Words, Words Everywhere

In all technologies, things evolve, move on and are replaced. The big tower desktop computer, the 56K modem, RAM defragmentating tools, even Google's own services are regularly retired, entire companies go the way of the dodo as technology marches relentlessly forward.

As the Web exploded around advertising income, an entire industry sprang up to fill it with generic advice, tips and search-friendly content that would generate clicks and ad revenue. But, is the day of the content farm over, now that pretty much everything has been written? A recent email from Bright Hub to its army of freelancers suggests the once-booming world of content farming may also be about to run its course. Bright Hub tells its writers that,

The last few months have been particularly challenging. Like many companies we are facing the reality of a changed economy, while simultaneously working to increase visitors in a post-Panda world. This combination of market forces has required us to make some hard decisions about our business model moving forward, including the elimination of some internal staff positions as well as our ‘Shared Success’ writer program. Therefore, our current writer and editor roles have ended, effective immediately, and your last payment for revenue-sharing will be on December 15."

Content Continues

While the likes of Demand Media (down from a US$ 25 share price in the spring to US$ 8 now, and with growing losses on its balance sheet) and Associated Content (sold to Yahoo! last year, became Yahoo! Voices, which looks neat, but guess that's not working out too well -- Yahoo doesn't mention it in any of its financials) soldier on, Bright Hub is reducing the amount of content it sources and looks like it's adopting a less-is-more approach.

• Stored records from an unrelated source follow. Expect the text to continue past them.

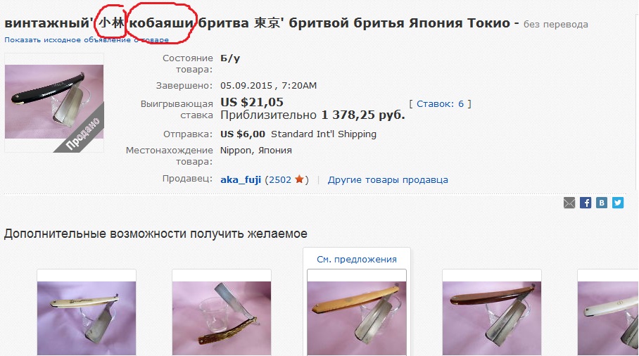
Task: Click the 'Продано' sold banner on the photo
Action: point(83,133)
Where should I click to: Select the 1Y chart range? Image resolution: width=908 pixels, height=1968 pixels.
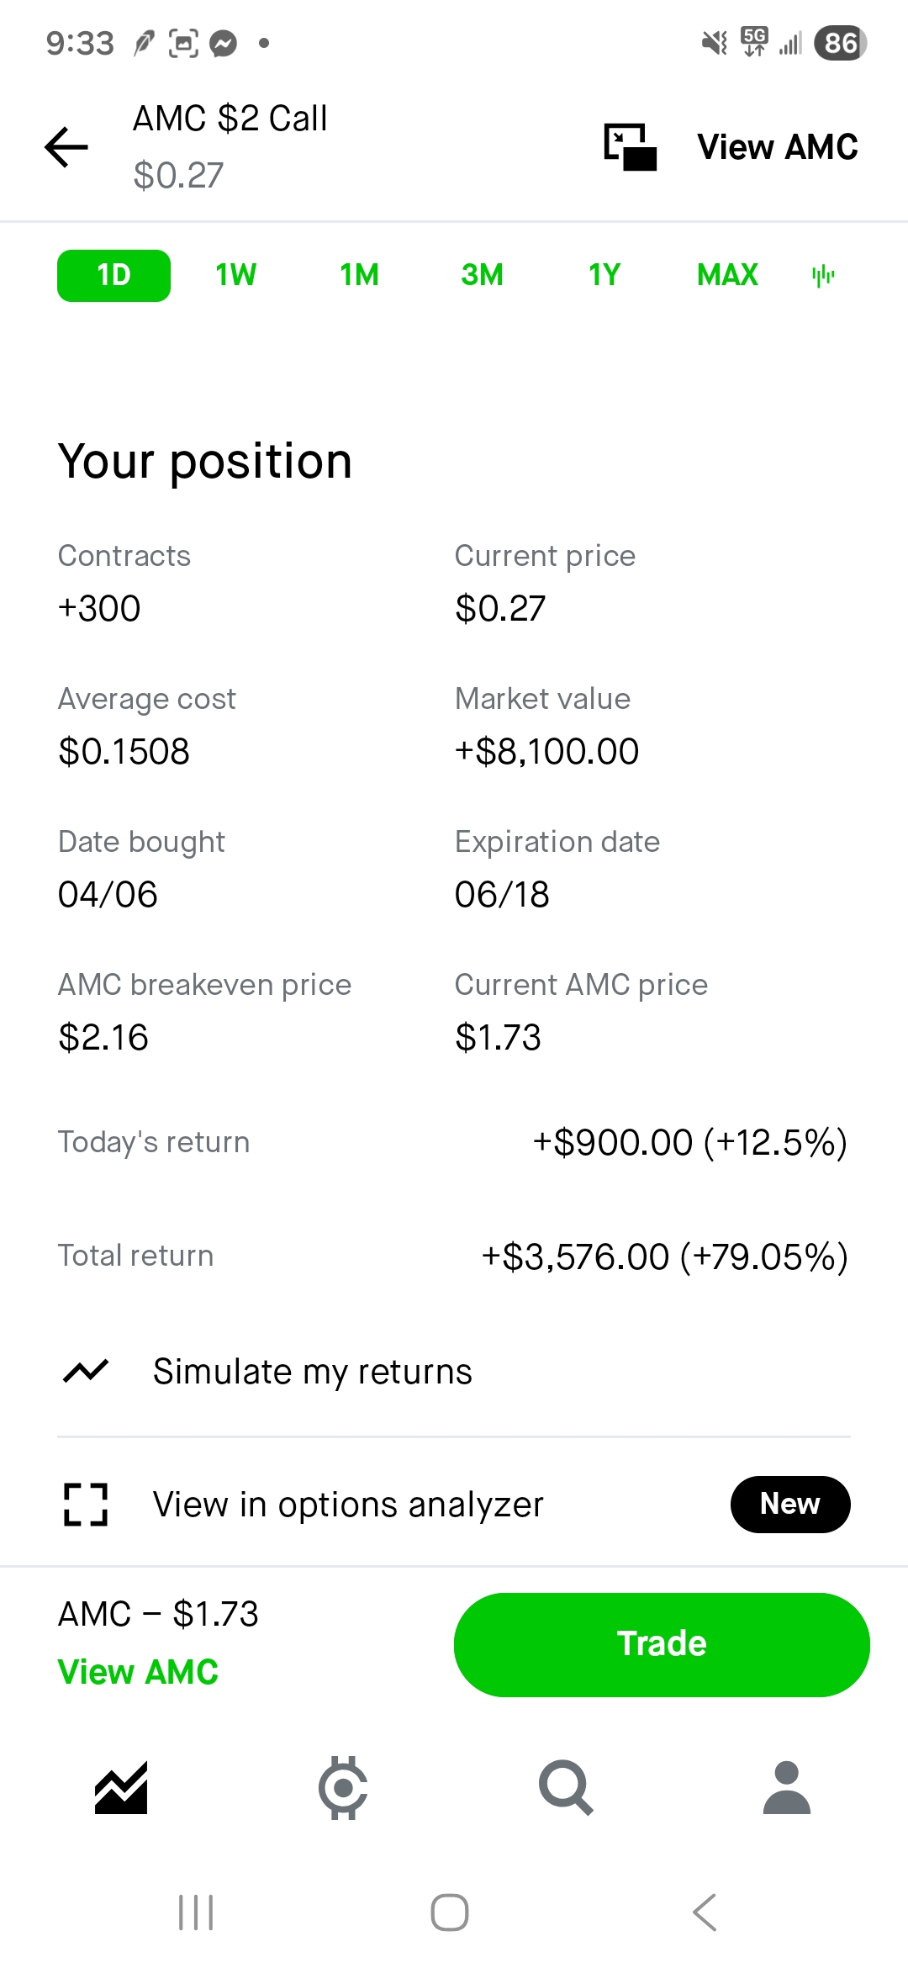coord(604,275)
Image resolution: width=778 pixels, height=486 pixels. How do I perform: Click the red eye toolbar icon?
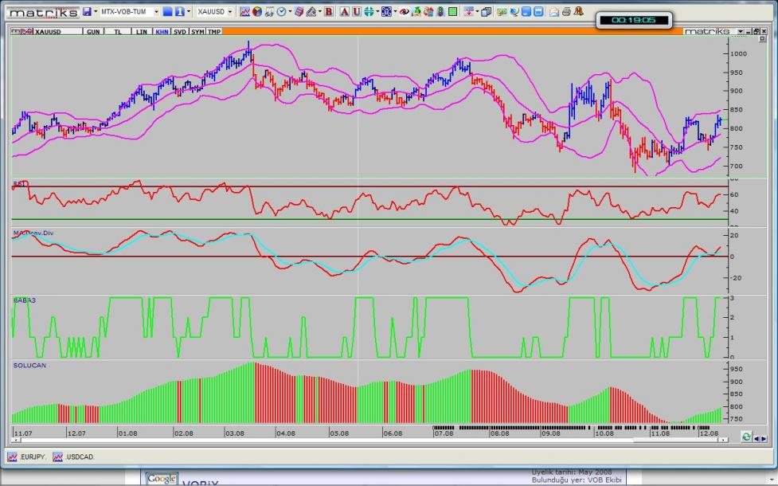coord(404,12)
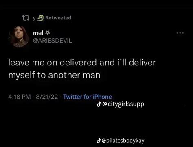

Now, content farms weren't necessarily a bad thing. Writers and editors who worked hard could earn a decent income, advertising revenue was generated and web users could find some practical advice. The boom in content in this format was fine for a rapidly evolving entity like the Internet -- but it was never going to last forever.

Now, this might only be a blip for Bright Hub, which continues to operate under its new strategy. However, it could just be that all the advice we'll ever need has been written between the many content farms. Web users have all found out how to replace that errant doodad, learning about the delights of apple-doll making and so on.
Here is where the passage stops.